> **Task directions**: Say how many of the lines below hold "target", writing the number and nothing more.

> **Information provided**:

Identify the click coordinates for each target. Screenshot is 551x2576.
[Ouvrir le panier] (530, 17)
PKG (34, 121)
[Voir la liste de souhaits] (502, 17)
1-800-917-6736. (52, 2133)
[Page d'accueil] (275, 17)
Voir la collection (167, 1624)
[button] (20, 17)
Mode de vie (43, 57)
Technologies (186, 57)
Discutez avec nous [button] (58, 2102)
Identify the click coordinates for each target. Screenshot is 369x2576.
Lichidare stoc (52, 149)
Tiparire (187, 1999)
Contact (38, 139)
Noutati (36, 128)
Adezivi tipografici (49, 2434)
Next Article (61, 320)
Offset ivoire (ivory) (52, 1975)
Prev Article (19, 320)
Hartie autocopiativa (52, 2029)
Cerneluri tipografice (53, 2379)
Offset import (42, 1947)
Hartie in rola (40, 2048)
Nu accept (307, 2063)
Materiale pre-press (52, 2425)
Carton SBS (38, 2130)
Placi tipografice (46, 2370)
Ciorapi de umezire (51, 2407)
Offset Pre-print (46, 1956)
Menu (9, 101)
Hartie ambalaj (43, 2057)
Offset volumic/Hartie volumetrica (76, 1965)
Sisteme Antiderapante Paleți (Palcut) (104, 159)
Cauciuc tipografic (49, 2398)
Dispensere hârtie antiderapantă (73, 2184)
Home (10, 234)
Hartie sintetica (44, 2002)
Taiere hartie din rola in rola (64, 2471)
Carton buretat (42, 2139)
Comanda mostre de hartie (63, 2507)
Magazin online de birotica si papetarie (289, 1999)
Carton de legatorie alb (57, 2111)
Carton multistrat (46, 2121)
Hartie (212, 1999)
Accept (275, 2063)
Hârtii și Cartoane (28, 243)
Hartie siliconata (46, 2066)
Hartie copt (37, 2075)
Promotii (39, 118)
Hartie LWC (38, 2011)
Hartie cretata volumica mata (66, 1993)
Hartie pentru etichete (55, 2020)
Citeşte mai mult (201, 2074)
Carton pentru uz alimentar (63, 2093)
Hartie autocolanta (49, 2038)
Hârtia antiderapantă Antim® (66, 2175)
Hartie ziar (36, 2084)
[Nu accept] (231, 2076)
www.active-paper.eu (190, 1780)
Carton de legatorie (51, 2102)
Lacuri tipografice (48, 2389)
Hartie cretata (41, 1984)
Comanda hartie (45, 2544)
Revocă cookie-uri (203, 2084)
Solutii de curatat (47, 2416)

==

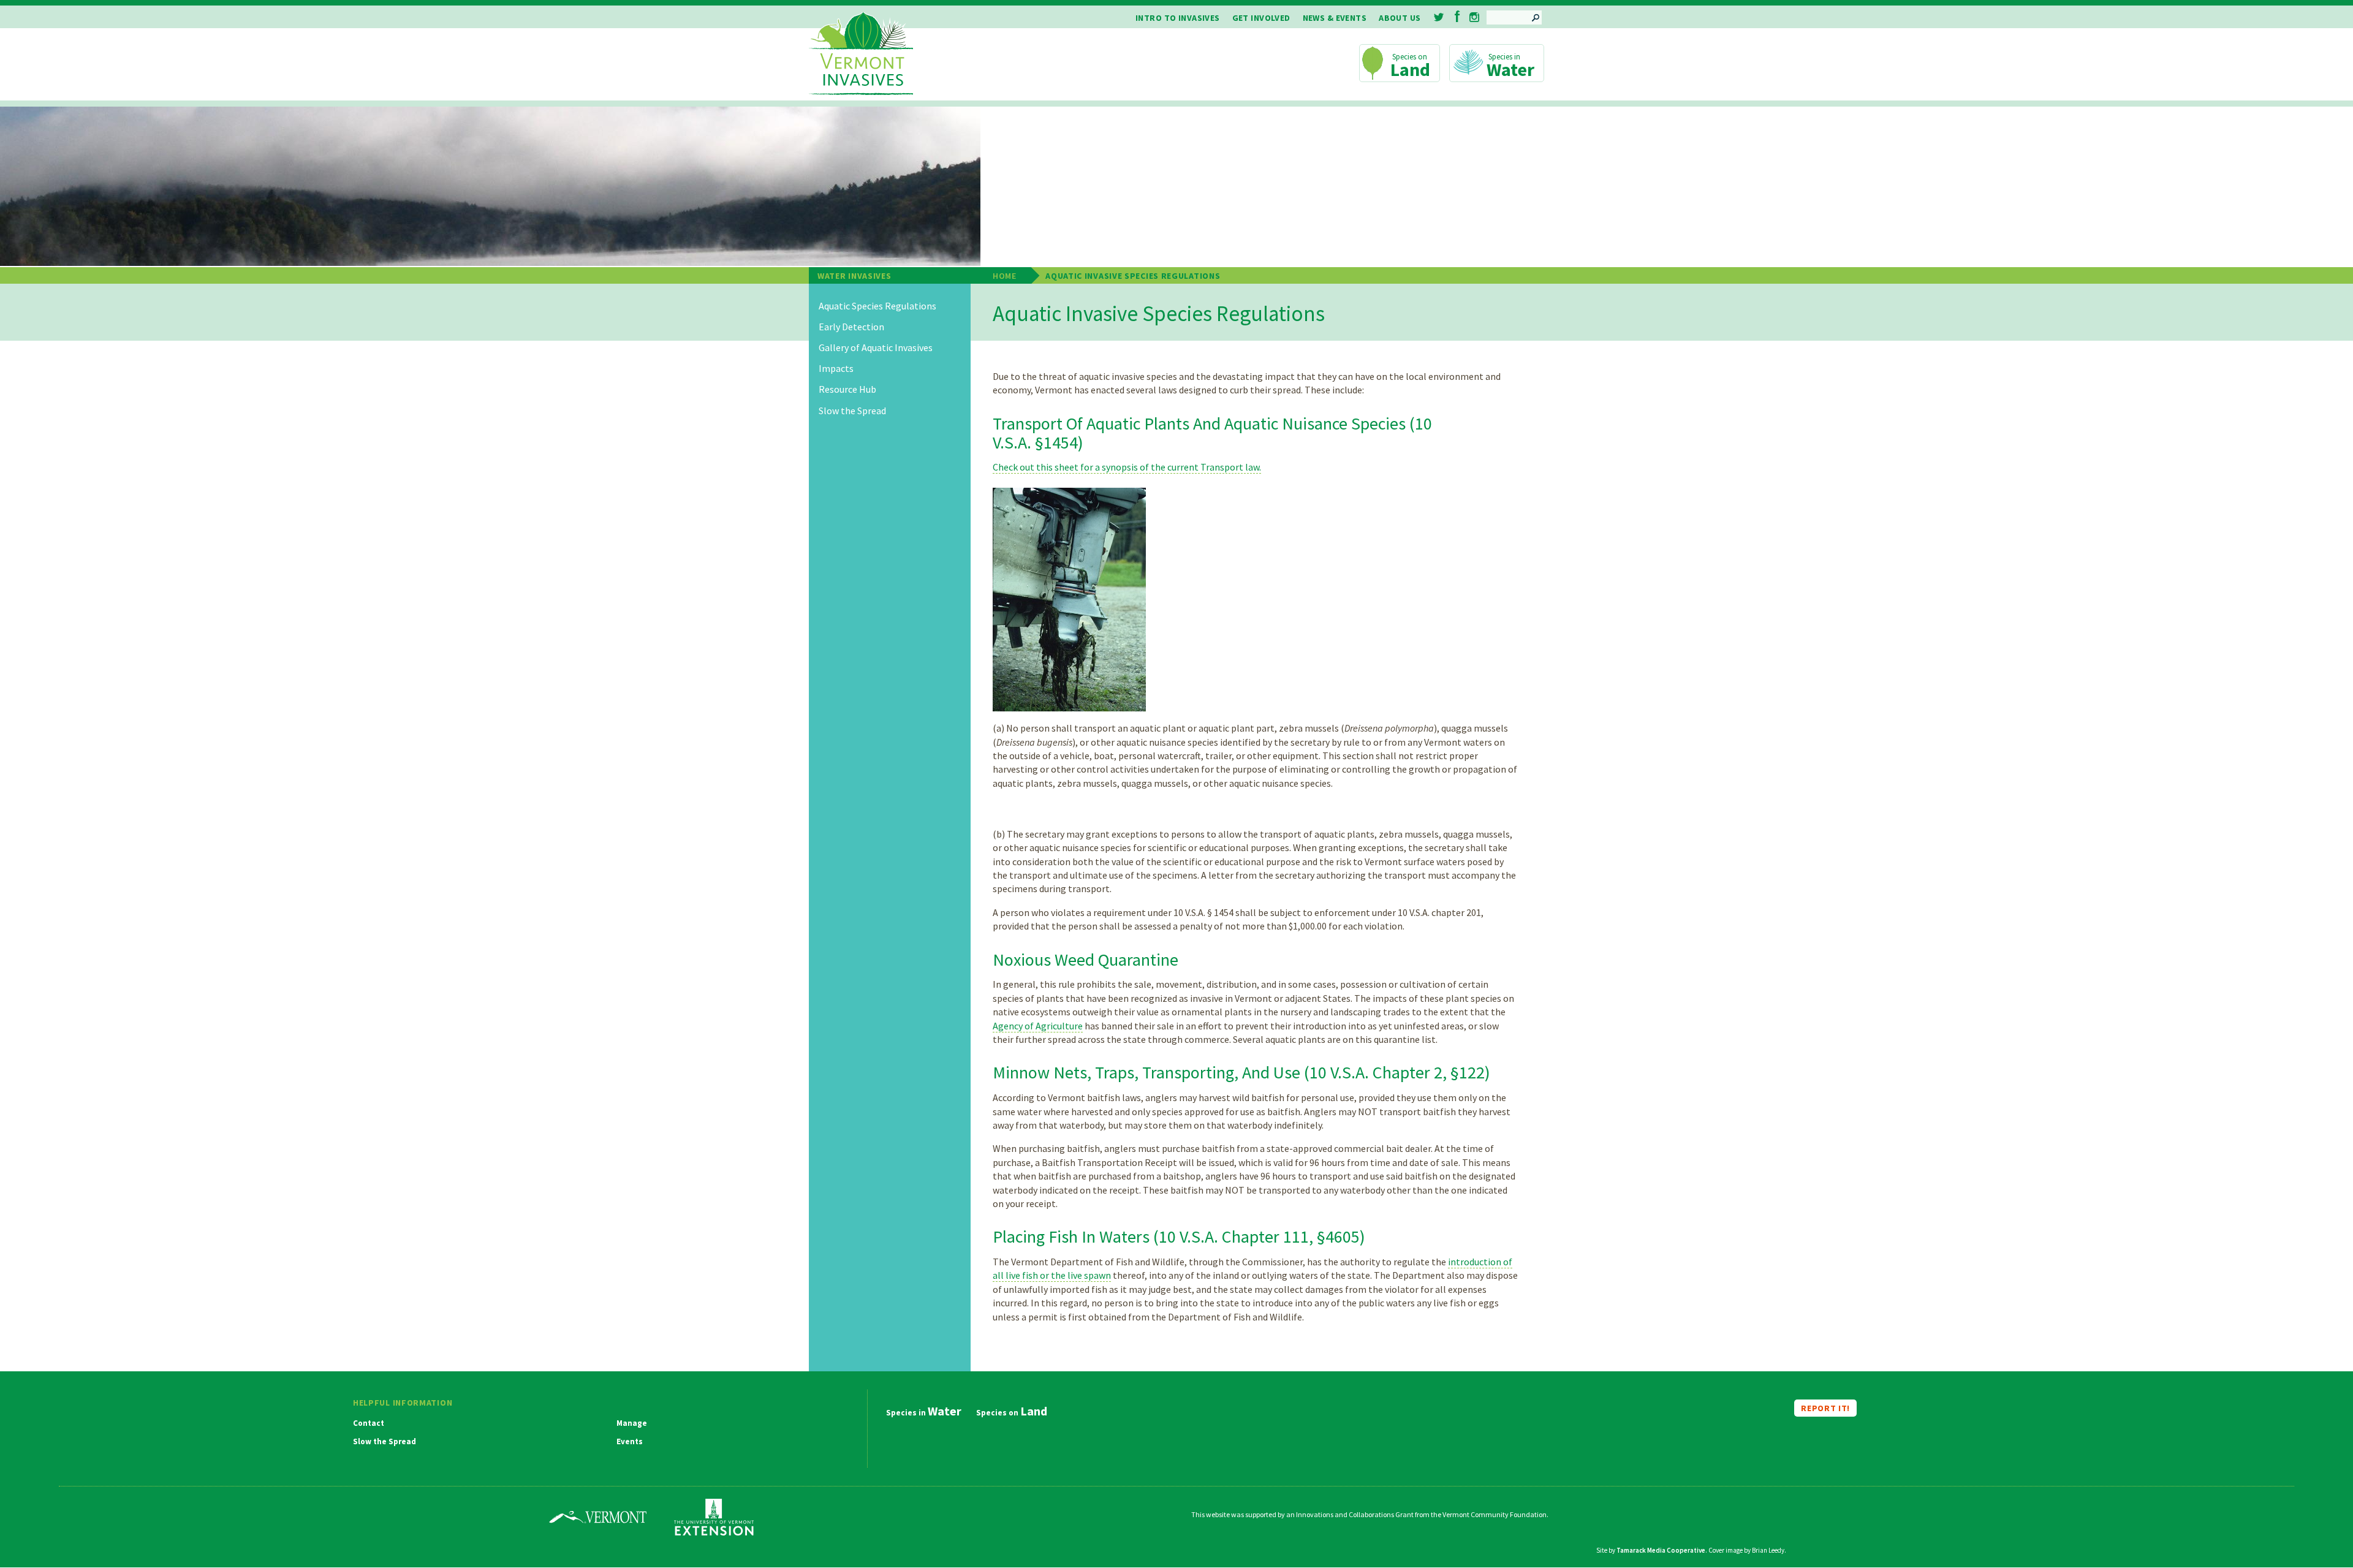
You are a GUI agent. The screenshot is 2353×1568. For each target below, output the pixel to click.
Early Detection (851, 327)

> **Written answer**: 3